§ **ASSIGNMENT**
Word-for-word repetition of the records below is needed, but only from the line holding "Share the PENGUUSDT position" through the final line, with pictures excluded.

BEGIN SUPPLIED MATERIAL

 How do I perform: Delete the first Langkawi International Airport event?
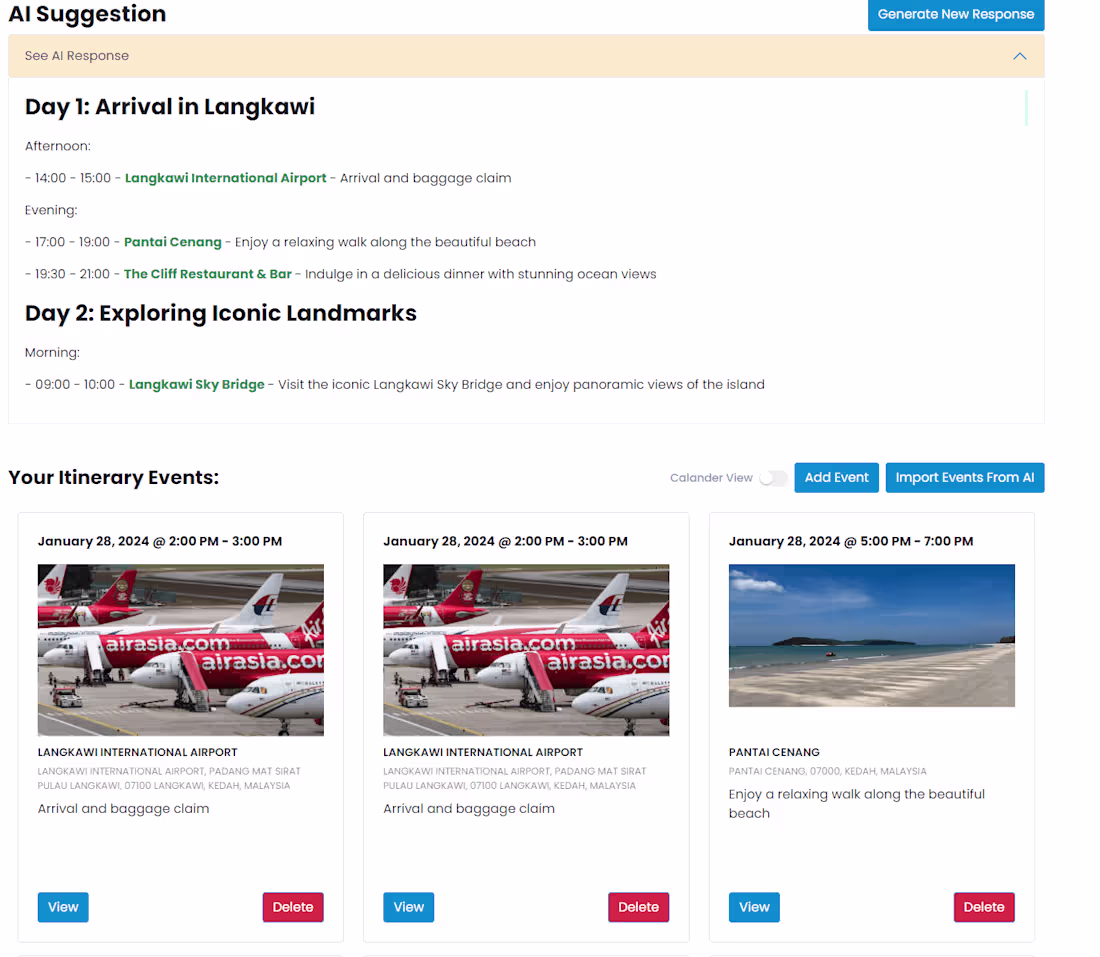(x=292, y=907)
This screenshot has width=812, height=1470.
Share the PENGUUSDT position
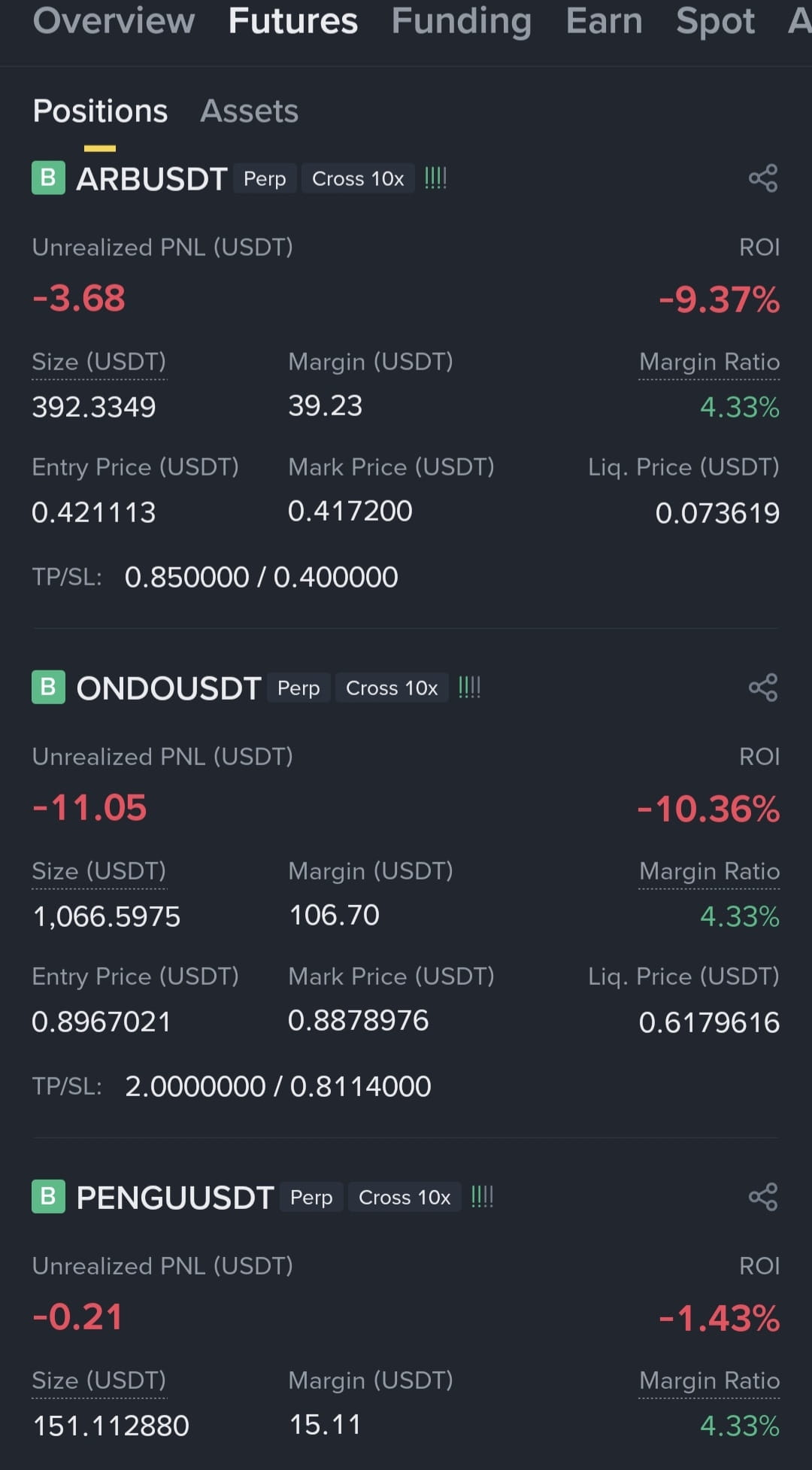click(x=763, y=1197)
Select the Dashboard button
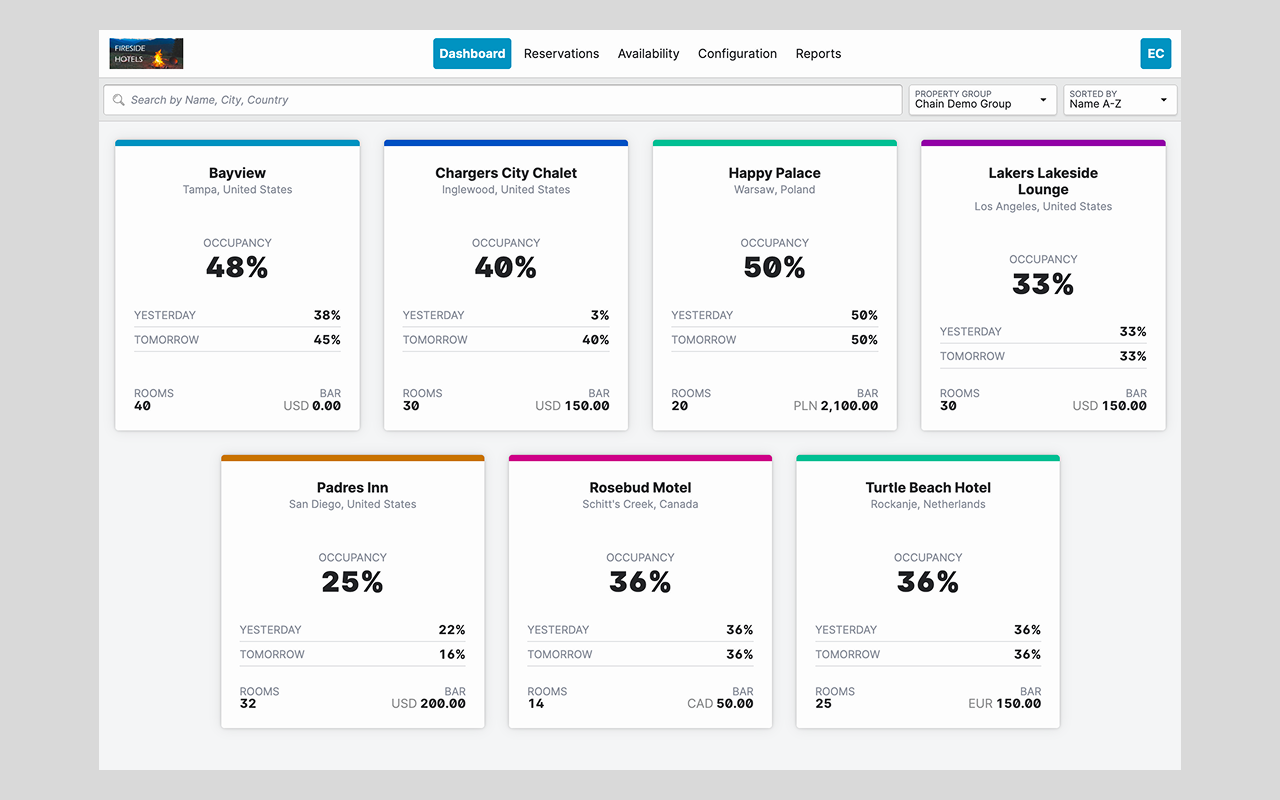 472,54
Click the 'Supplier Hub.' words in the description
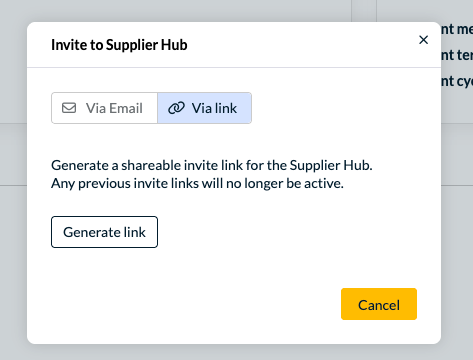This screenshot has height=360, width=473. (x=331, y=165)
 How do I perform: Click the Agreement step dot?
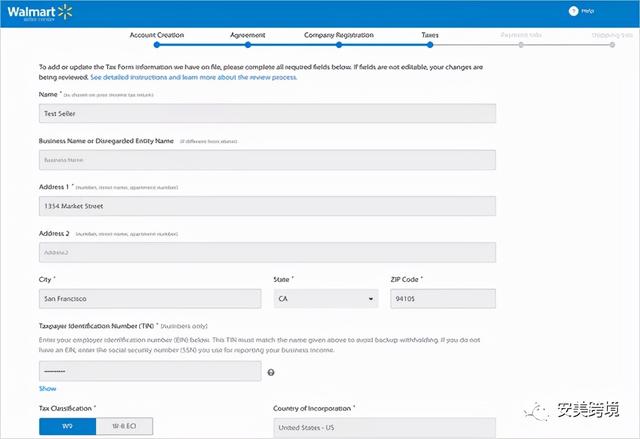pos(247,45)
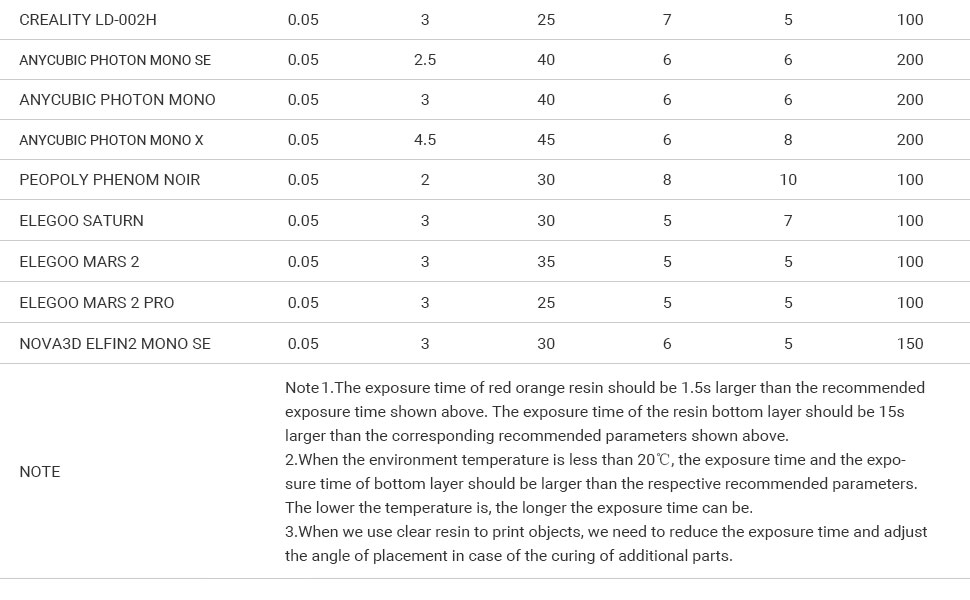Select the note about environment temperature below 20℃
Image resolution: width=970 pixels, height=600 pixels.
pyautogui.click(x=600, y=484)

END SUPPLIED MATERIAL

§ **ANSWER SPACE**
Share the PENGUUSDT position
click(x=763, y=1197)
Select the Dashboard button
 472,54
Click the 'Supplier Hub.' words in the description
This screenshot has height=360, width=473. (x=331, y=165)
 How do I perform: Click the Agreement step dot?
pos(247,45)
Select the note about environment temperature below 20℃
Image resolution: width=970 pixels, height=600 pixels.
pyautogui.click(x=600, y=484)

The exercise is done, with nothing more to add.